==== INPUT DATA

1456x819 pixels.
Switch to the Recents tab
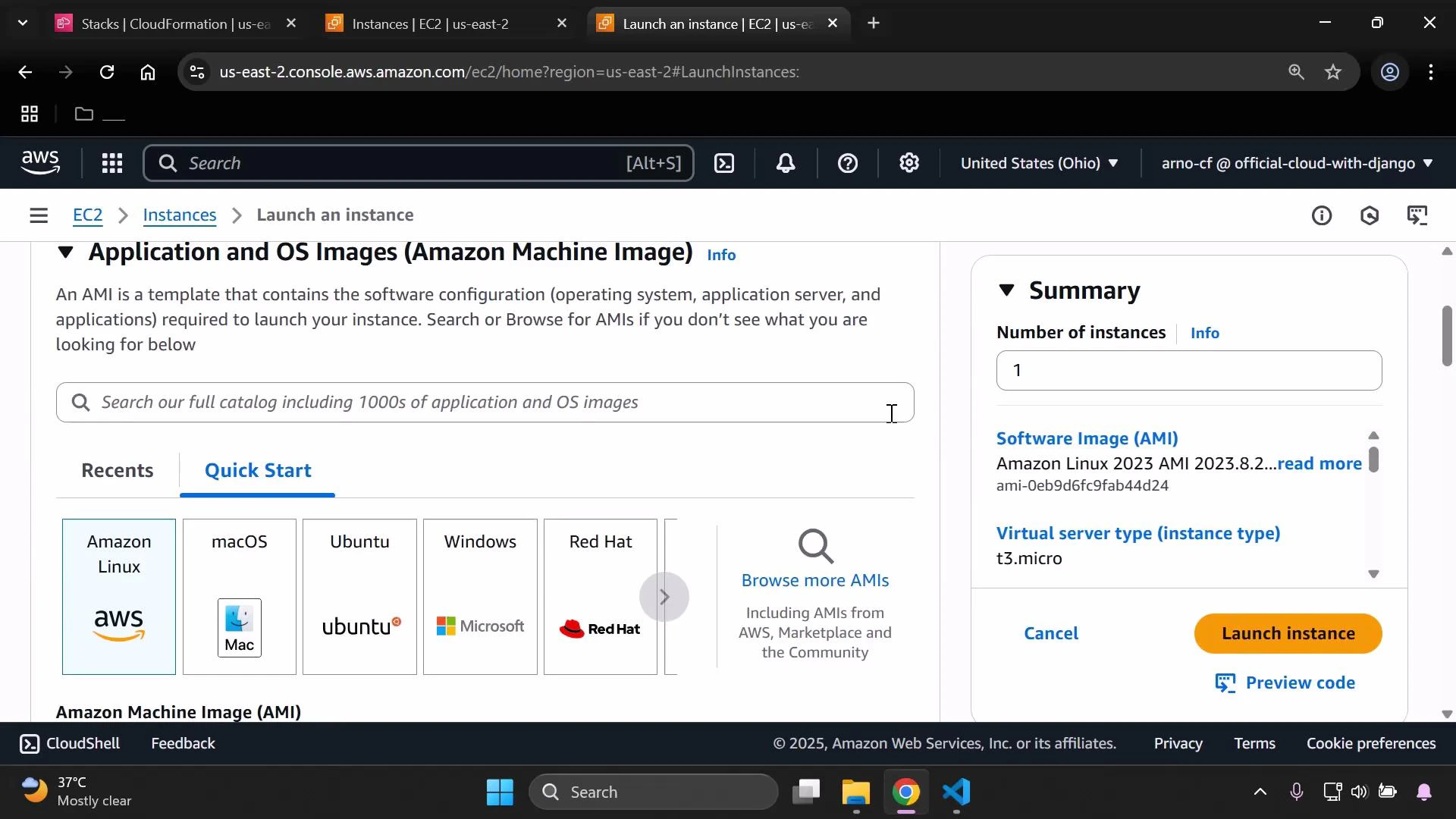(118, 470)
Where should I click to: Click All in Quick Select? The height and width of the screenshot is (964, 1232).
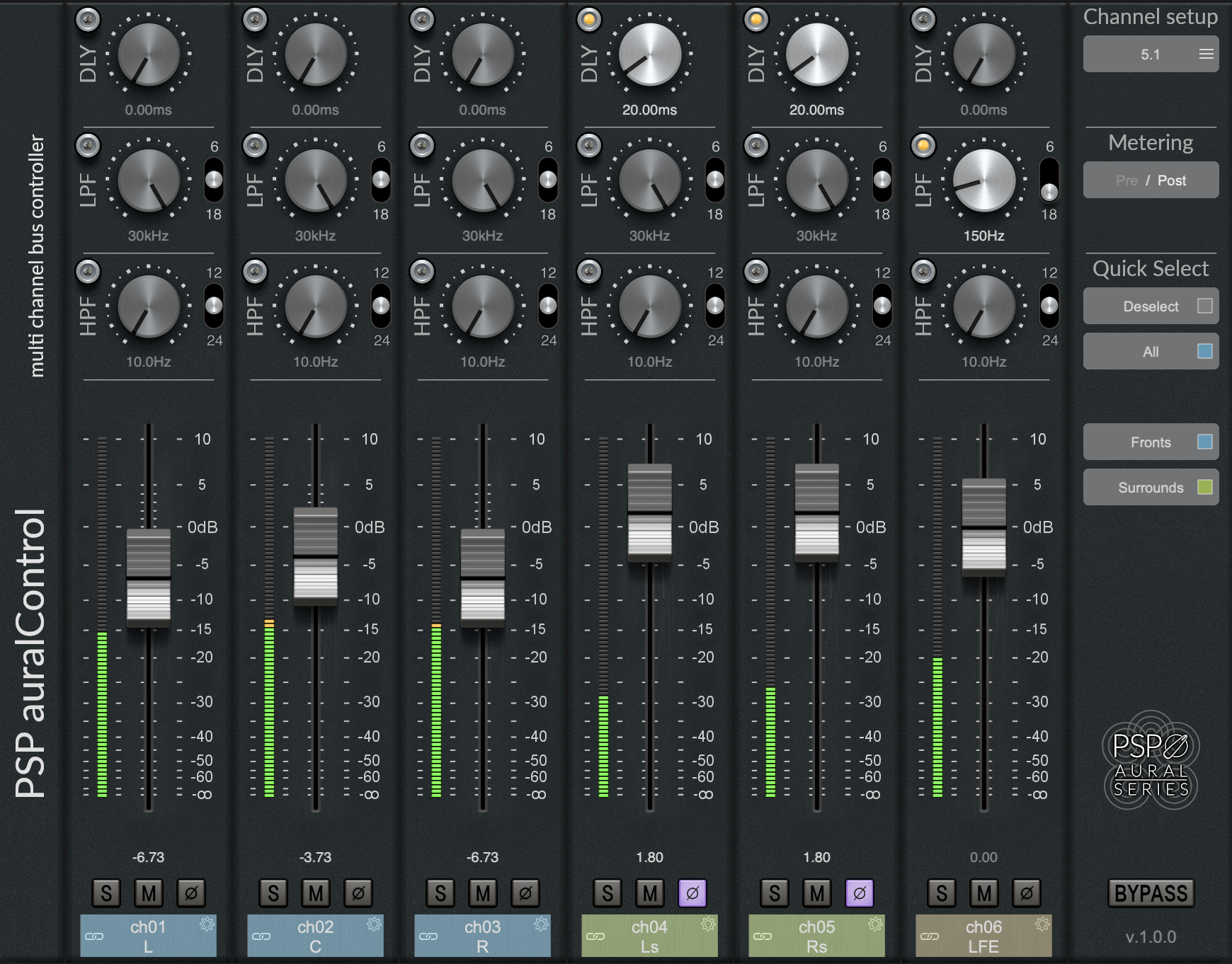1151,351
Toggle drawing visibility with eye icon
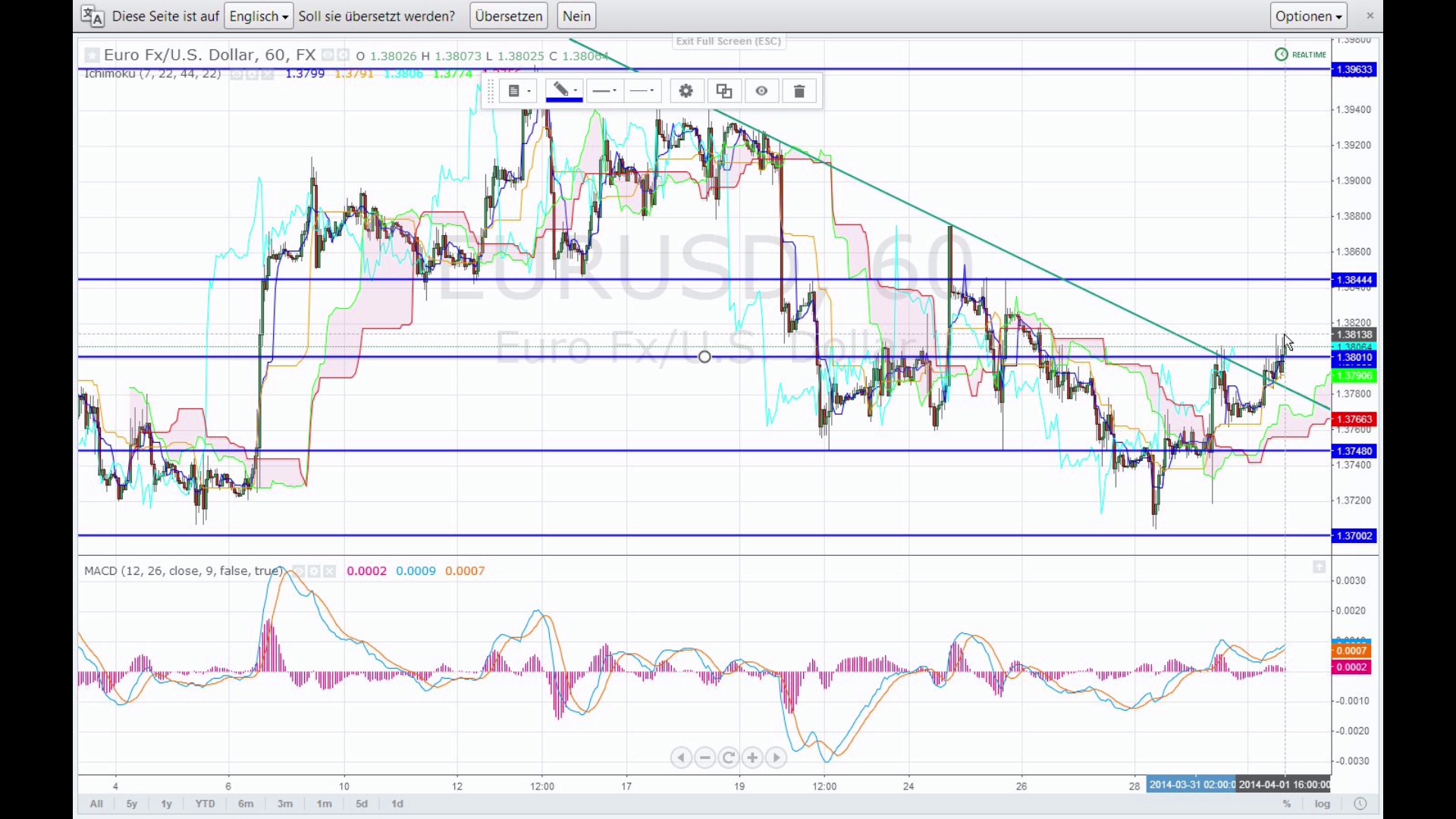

========

_WORK INSTRUCTIONS:_ Exactly the lines from the one holding "Switch to the Recents tab" to the last line of the records above should be duplicated, with no pictures among them.

_ANSWER SPACE:_
Switch to the Recents tab
(118, 470)
Where should I click to: Click All in Quick Select? The height and width of the screenshot is (964, 1232).
1151,351
Toggle drawing visibility with eye icon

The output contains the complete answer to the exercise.